Jose also joined the board of his alma mater in 2007 to increase the standard and quality of education of the University of the Pacific.
During his years of work in the DOE, Jose became an expert in other technologies like X-rays, ultra sound, computer tomography, MRI and other types of analysis related to medicine. Thanks to his training at the end of the 80s and the collaboration of a colleague, he developed a medical breakthrough with the mammography imaging system to detect breast cancer in the early 90s.
“What also inspired me to be an astronaut was when in 1981 NASA chose Frank Chang-Diaz, a Costa Rican, to be an astronaut,” recalled Jose, who decided to submit a job application with NASA in the late 90s.


...One and Liftoff!
While working for NASA, Jose worked on projects and tests with a variety of materials including space shuttle structuring, elements effects and toxic, environmental, inflammable reactions testing.
It wasn’t that easy to become an astronaut because chosen applicants pass through a rigorous process and Jose had to do it three times until he was accepted in May 2004.
Another goal he has mapped on his path besides wandering around Earth’s outer layers, is to be the first Hispanic to walk on the moon, an enviable prize for someone who used to pick fruits and vegetables in the fields as a child.
While training for his mission in late August, Jose has been at the Kennedy Space Center in Cape Canaveral, Florida handling last minute preparations including takeoff and landing of shuttles, but outside his work he’s just one more neighbor in the south Houston area near the Johnson Space Center.

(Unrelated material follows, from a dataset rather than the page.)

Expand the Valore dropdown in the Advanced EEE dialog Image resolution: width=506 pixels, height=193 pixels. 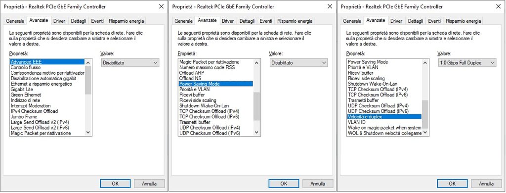130,63
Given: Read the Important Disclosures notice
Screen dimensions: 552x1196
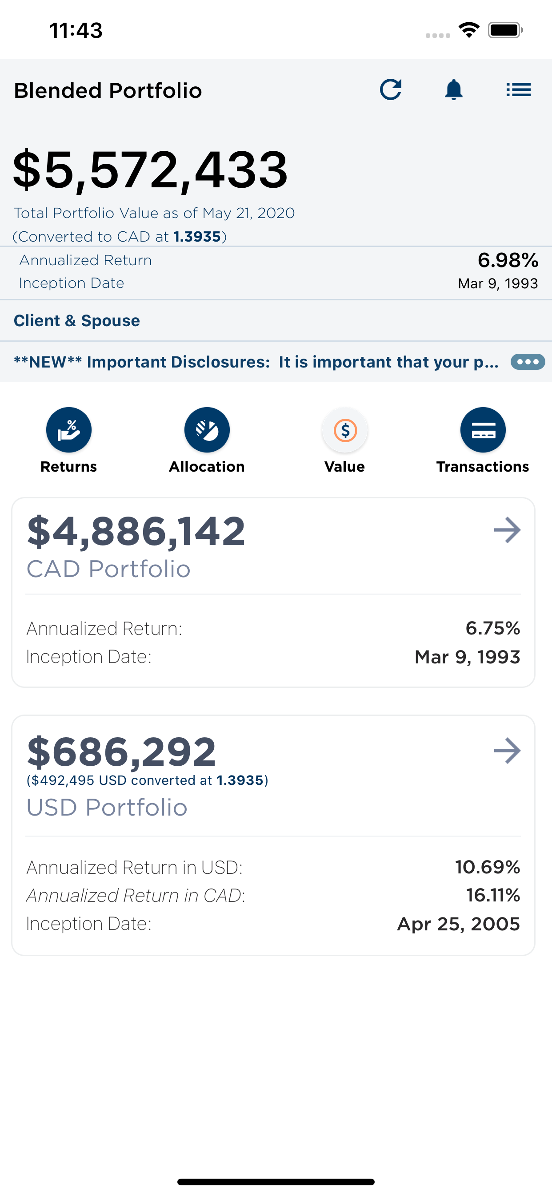Looking at the screenshot, I should coord(256,362).
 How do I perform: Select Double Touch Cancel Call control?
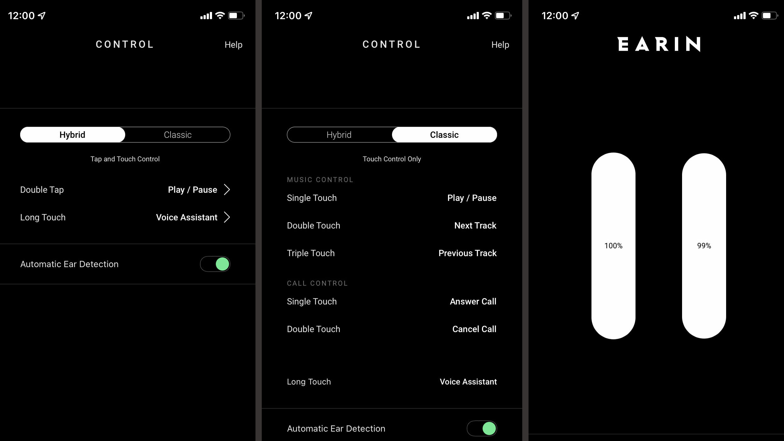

Despite his stratospheric achievements, Jose remains very grounded and down to earth (so to speak) and it's something that can be appreciated while having a conversation with him, either in English or Spanish.

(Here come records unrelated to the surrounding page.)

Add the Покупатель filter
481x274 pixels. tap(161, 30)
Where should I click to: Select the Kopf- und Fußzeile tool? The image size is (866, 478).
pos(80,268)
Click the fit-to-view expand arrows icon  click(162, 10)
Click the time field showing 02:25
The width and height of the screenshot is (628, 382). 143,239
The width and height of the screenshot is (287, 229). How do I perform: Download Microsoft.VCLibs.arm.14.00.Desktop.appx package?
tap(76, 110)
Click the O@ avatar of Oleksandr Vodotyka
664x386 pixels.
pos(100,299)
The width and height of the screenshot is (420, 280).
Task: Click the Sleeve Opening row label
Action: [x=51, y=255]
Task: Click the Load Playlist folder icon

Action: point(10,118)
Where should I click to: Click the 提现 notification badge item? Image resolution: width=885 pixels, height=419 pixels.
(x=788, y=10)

“Aside my work in NASA, my wife Adelita and I have a Mexican restaurant in the Clear lake area and you can come and eat any time,” added Jose in an open invitation to the Examiner.
 It's not too shabby for someone who went from being just a migrant worker to becoming a space explorer.
*NASA was created in July, 1958 during President Dwight Eisenhower's administration and began operations on October 1st that same year.
Previously published in www.examiner.com in July, 2009.